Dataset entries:

^^^^^^^^

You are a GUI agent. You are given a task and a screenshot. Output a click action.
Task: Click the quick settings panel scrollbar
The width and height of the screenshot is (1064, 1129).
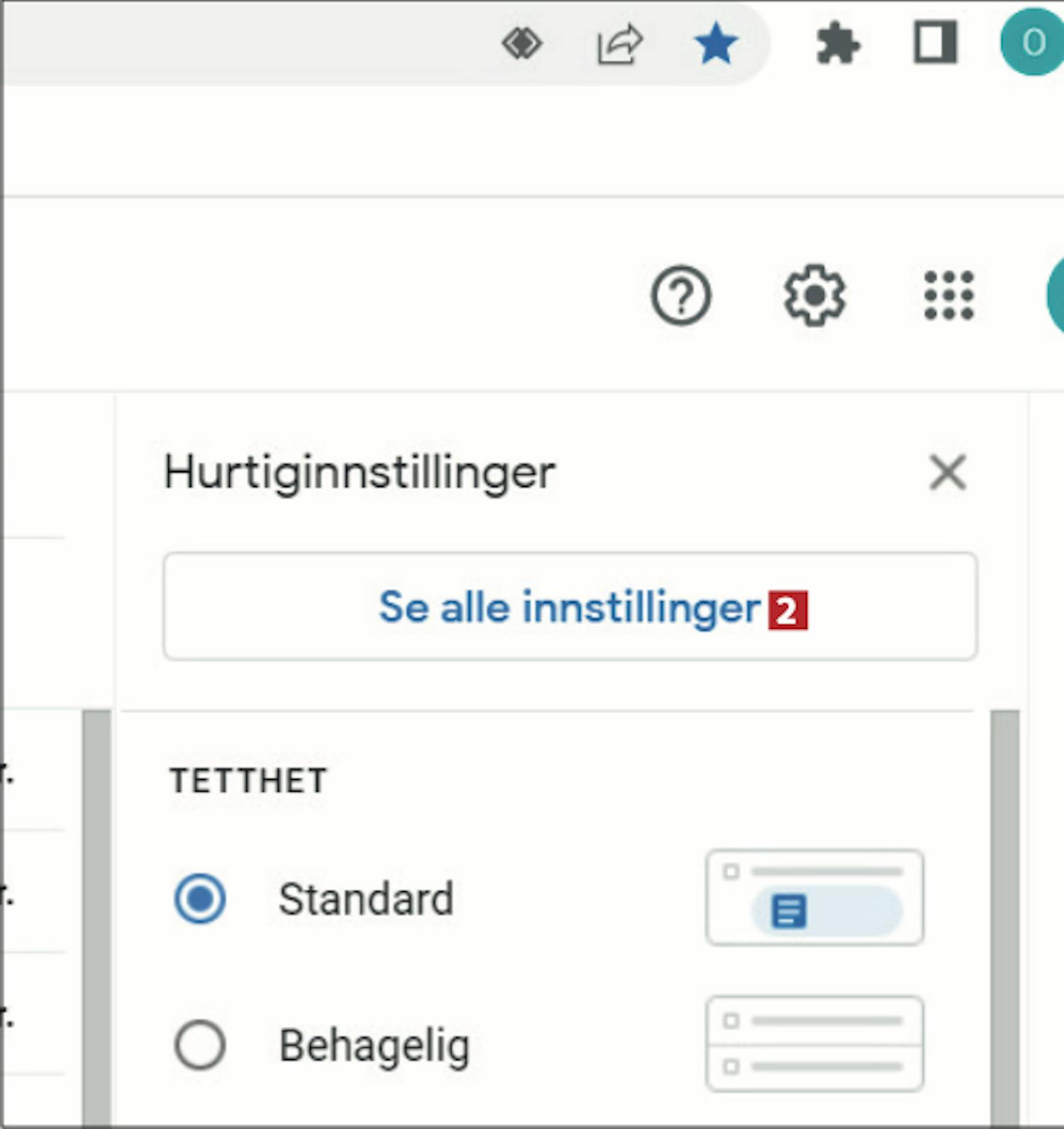[x=1005, y=918]
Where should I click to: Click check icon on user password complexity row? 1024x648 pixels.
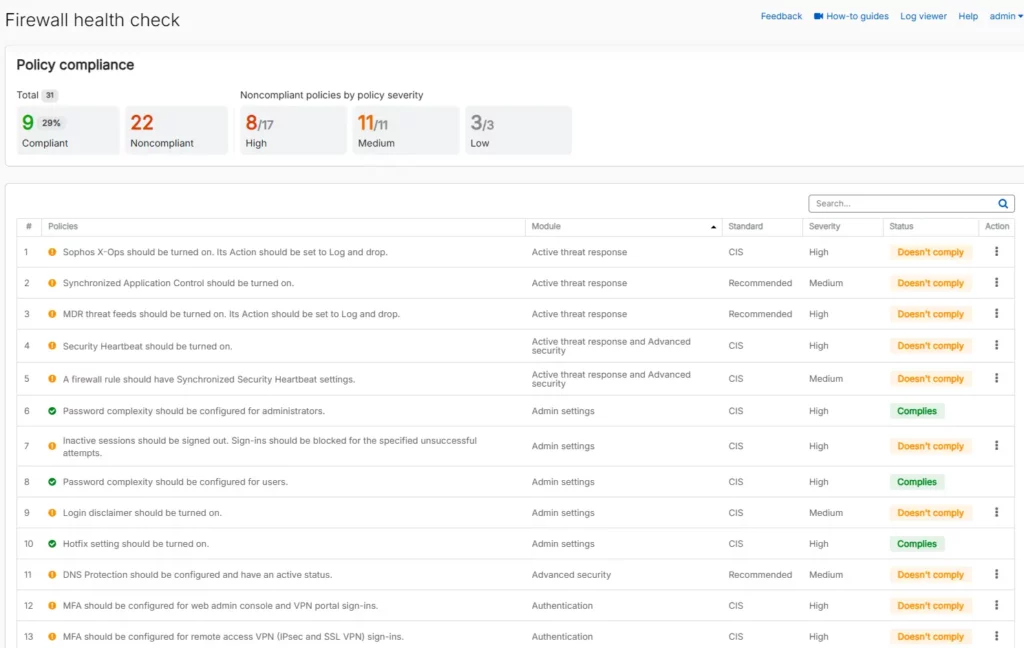(50, 481)
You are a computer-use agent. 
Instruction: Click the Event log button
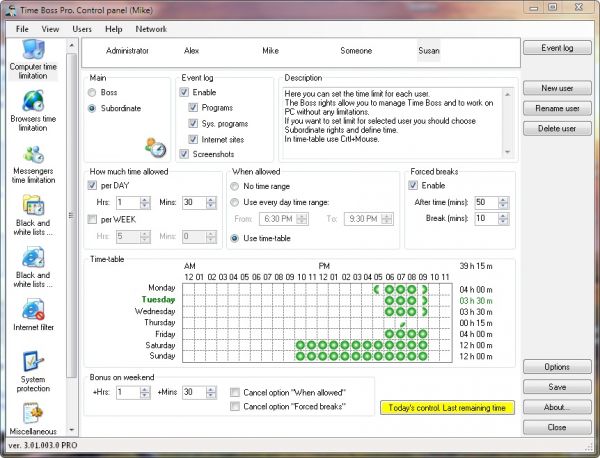point(557,48)
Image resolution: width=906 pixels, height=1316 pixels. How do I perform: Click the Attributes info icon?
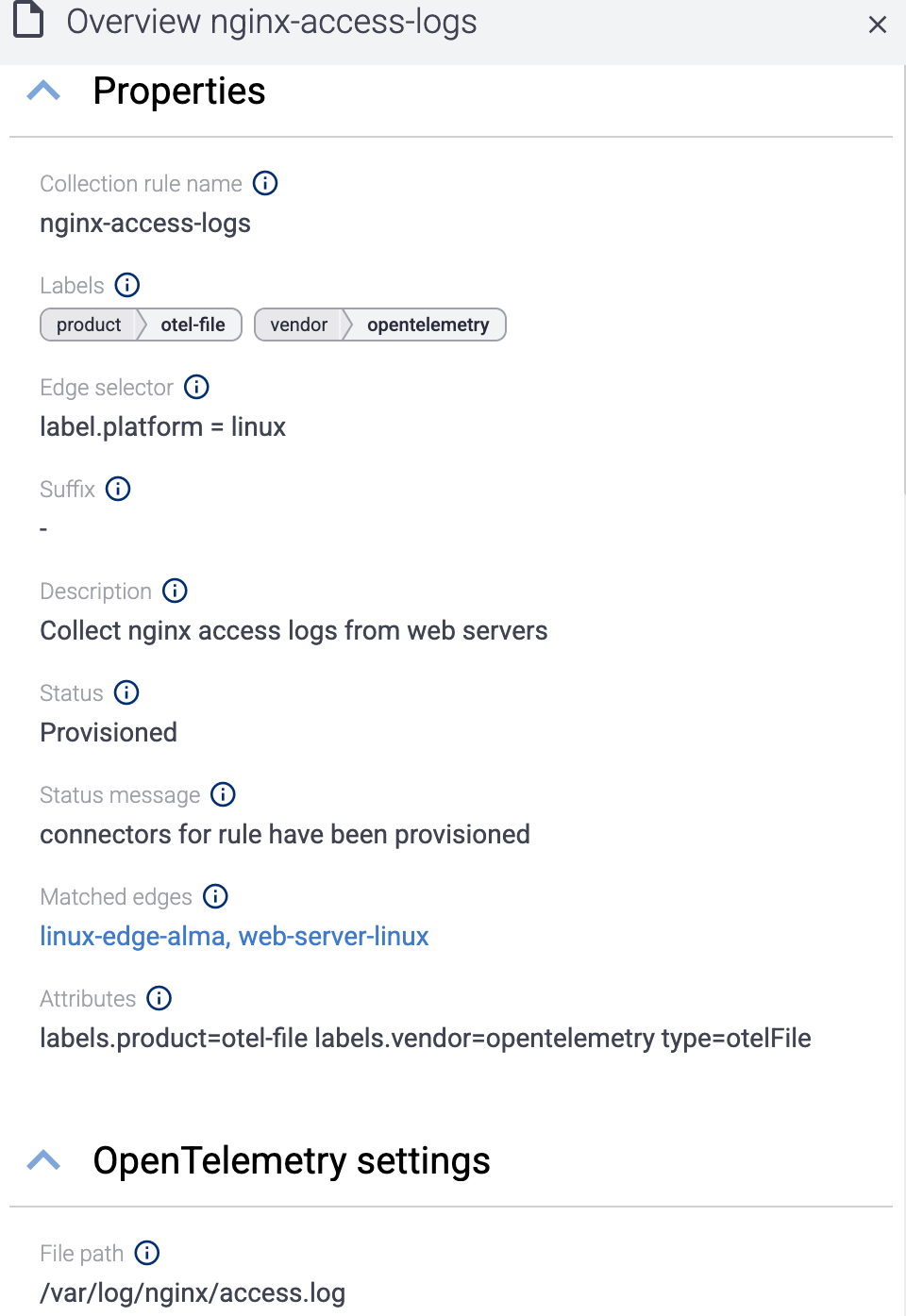click(159, 998)
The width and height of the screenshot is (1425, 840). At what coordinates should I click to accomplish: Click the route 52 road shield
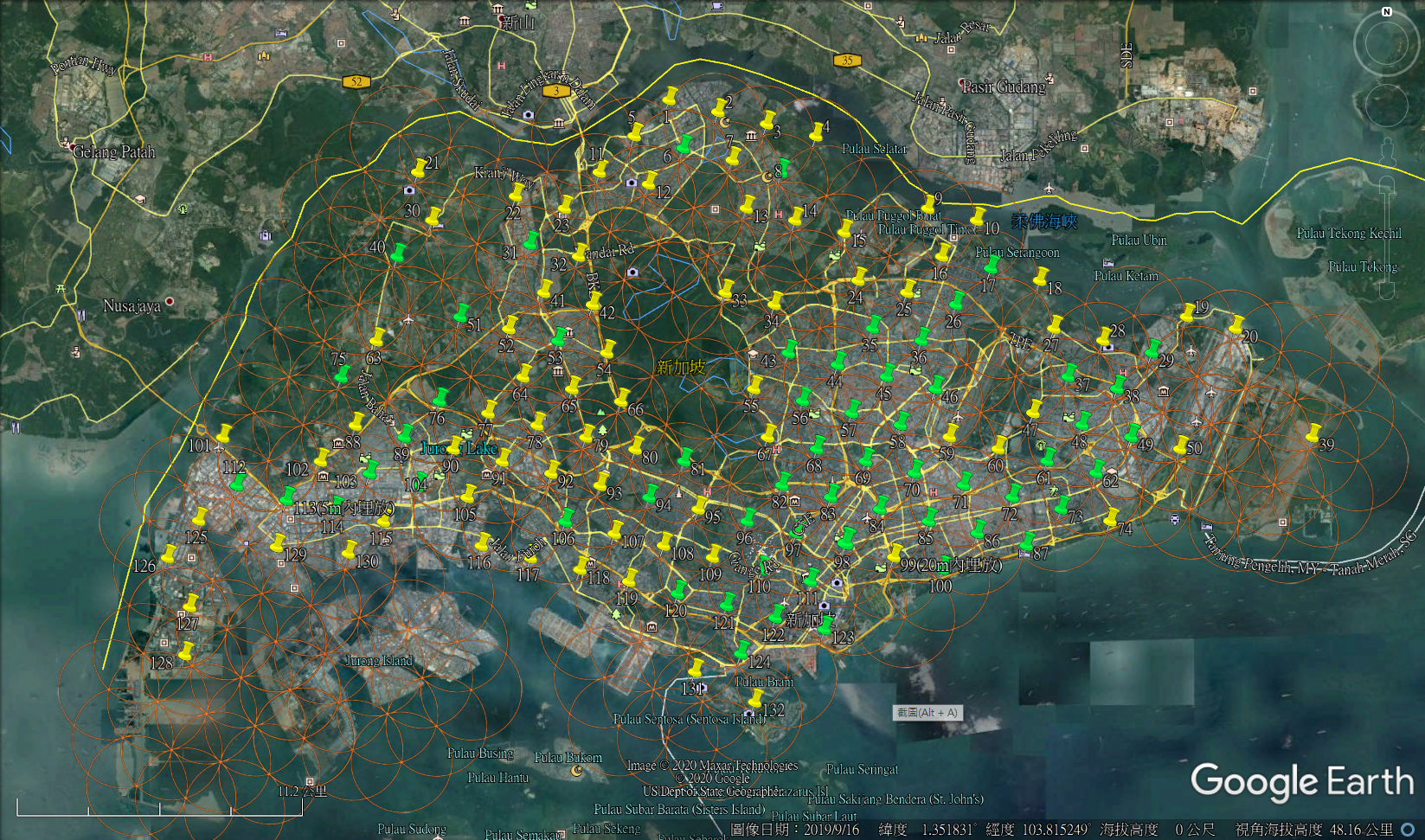coord(356,82)
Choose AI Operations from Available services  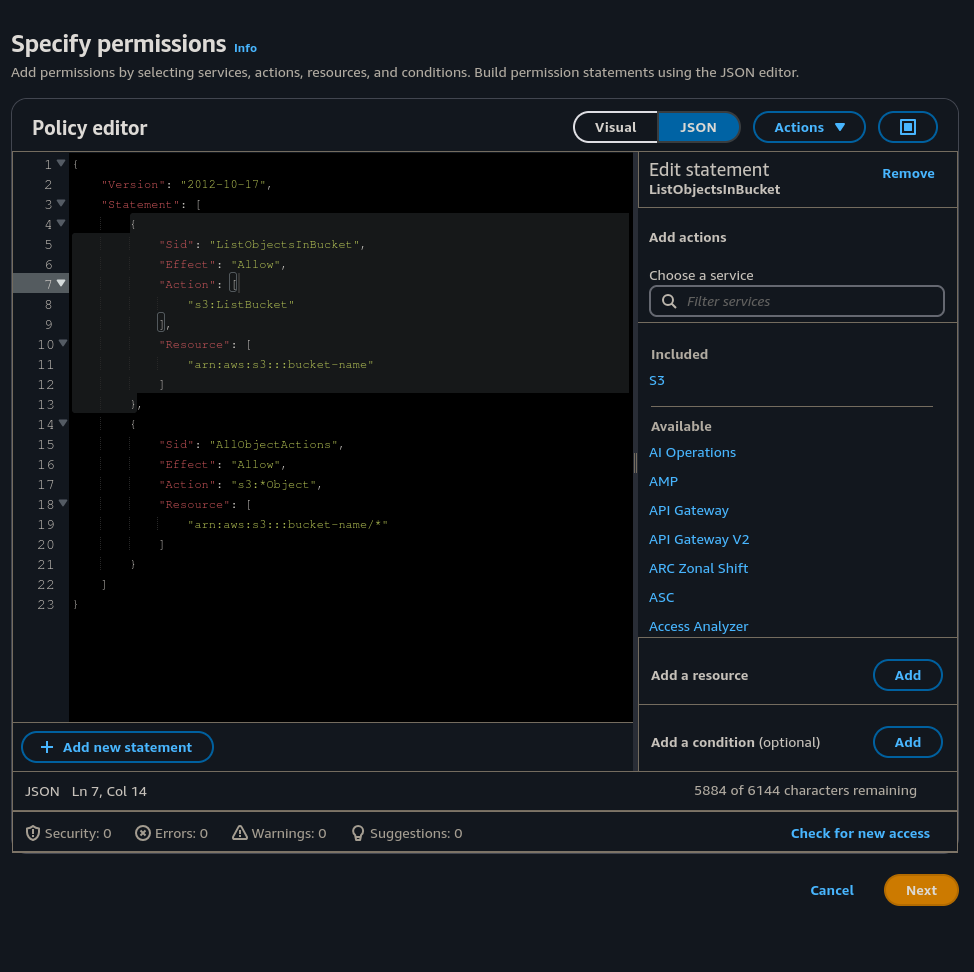(x=692, y=452)
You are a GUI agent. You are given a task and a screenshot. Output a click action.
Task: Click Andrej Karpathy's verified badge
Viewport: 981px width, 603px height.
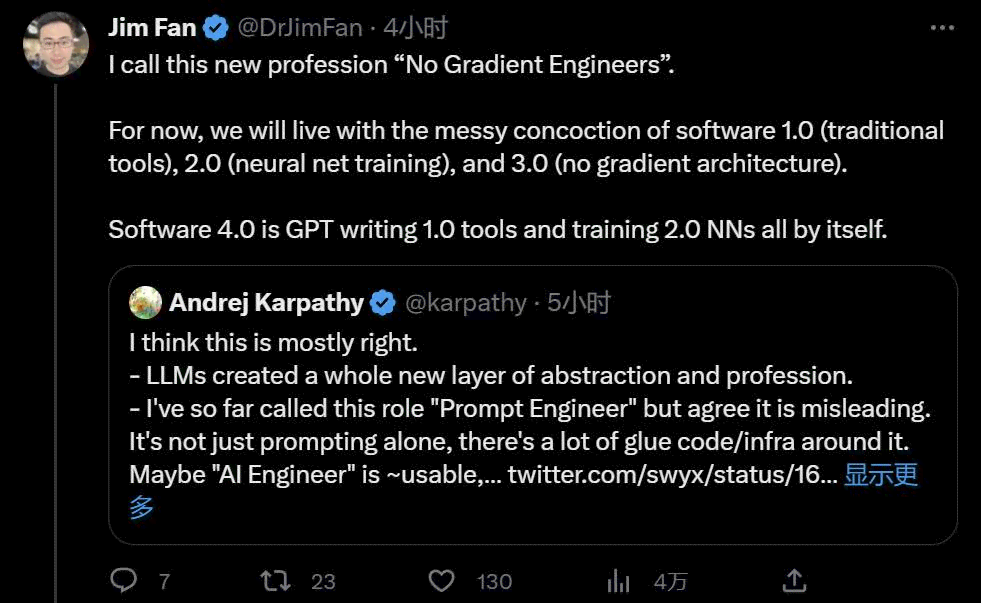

^^^^^^^^

*Task prompt*. Copy out only the lines beginning at the line with "Task: Click Andrej Karpathy's verified badge" and ending at the last line of the entries. Keep them exact; drop pictures.

*Written solution*.
Task: Click Andrej Karpathy's verified badge
Viewport: 981px width, 603px height.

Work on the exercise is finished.